The last few months of the year are typically the slowest for the nation’s apartment market. While the prime leasing season – the cyclical bump that typically occurs during the 2nd and 3rd quarters – was more robust than usual this year, there’s no reason to believe 4th quarter will veer from its normal pattern of weakness in 2018.

As temperatures fall and some parts of the country start to hunker down for the winter, we can expect to see housing demand slow, bringing down apartment occupancy and hindering rent performance. In fact, looking back at the cyclical performance in the U.S. apartment market over the course of the current economic cycle, it’s clear that the 4th quarter is the slowest time of the year.

Since the beginning of 2010, roughly 63% of annual apartment demand was generated during the 2nd quarter, according to the recent RealPage Asset Optimization webcast. Meanwhile, another 28% slice was reaped in the 3rd quarter months. Putting those two pieces together, about 91% of annual demand is usually realized in prime leasing season, between April and September. Of the remaining 9% of annual demand, most is typically produced in the first three months of the year, while the 4th quarter absorption figure barely registers on the scale.

When looking at those averages on an annual basis during the cycle, the 4th quarter figure was pulled down significantly by a period of steep demand loss in 2011. But even in the heartiest of times, only about 14% of annual demand was recorded during the October to December time frame.

As demand eases in the cold weather months, so does occupancy. Throughout the current cycle, occupancy in the U.S. has averaged at 94.9% during the prime leasing season, while the rate during the slow leasing period averages 50 basis points (bps) lower at 94.4%.

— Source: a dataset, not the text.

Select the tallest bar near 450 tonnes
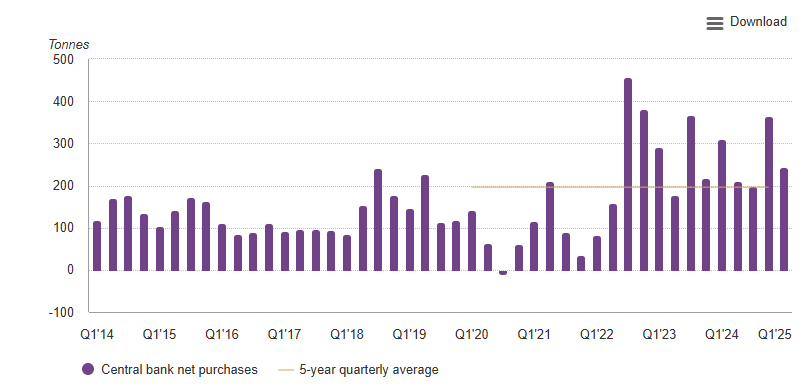805x388 pixels. (x=628, y=174)
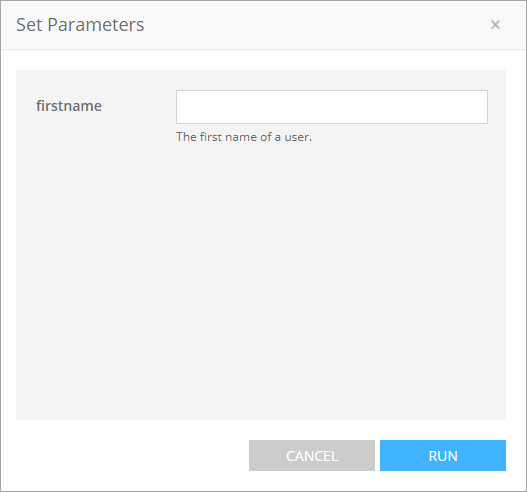Screen dimensions: 527x492
Task: Click the X in the dialog header
Action: (495, 25)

Rents also generally take a hit between October and March. Across the U.S., an average of 92% of the rent growth that has occurred during this cycle has been realized in prime leasing season. Less than 20% of price increases occur in 1st quarter, while 4th quarter’s demand share lingers in the negative territory. The largely flat rents typically seen between October and March reflect that relatively few renters move in that time frame. Cold weather makes moving more difficult, and households are busy during the holiday season. Thus, apartment owners and operators are competing for a relatively small pool of renter prospects in the cold weather months.

Seasonality in the apartment market’s performance is more pronounced in the colder Northeast and Midwest regions. On the other hand, Southern California and most of Florida are the key spots where leasing doesn’t slow as much in the 4th and 1st quarters. In these areas, the key performance metric to be wary of is new supply. If delivery volumes are high during the slow leasing period, performance in these fair-weather climates can drop off as well.

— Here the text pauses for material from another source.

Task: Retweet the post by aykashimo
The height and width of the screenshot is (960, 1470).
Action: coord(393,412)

With that in mind, let’s examine some markets where renters likely will have the most bargaining power during the next few months. In most places, influences include both cold weather and significant volumes of scheduled supply additions.

Four Midwestern apartment markets – Milwaukee, Chicago, Indianapolis and Columbus – are among the most vulnerable to the upcoming performance lull. All these areas average temperatures below the 30-degree mark during January, making it difficult to get people in the door. In addition, scheduled supply volumes in these markets will increase the inventory bases in each by 0.7% to 1.1%, adding to the competition for renters at this already trying time. In addition, Chicago and Indianapolis are already registering occupancy rates at around 95% – some of the lowest readings in the nation.

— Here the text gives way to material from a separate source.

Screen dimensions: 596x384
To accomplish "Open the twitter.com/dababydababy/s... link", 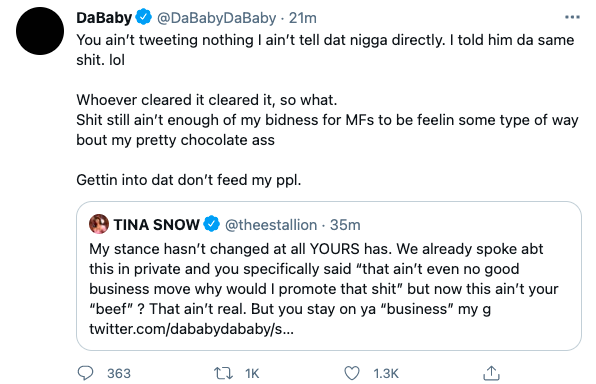I will click(x=192, y=329).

Another group of markets subject to an upcoming slowdown includes three Northeast areas – Boston, Newark and Washington, DC – and one market in the Mountain West – Denver. In these markets, average temperatures range from about 30 to 35 degrees in January. Of these, Denver is set to receive the biggest new supply volume, with inventory scheduled to grow 1.9%. Denver is also going into the seasonal lull with occupancy at 95.5% – slightly above average for this market, but in line with the national average.

Missing from this list of the nation’s most vulnerable markets is Minneapolis. Even though the typical January temperature drops to just 13 degrees in this Midwest market, current apartment occupancy here (97.3%) is one of the tightest across the country’s big markets, and relatively few additional apartments will be completed during the upcoming seasonal lull.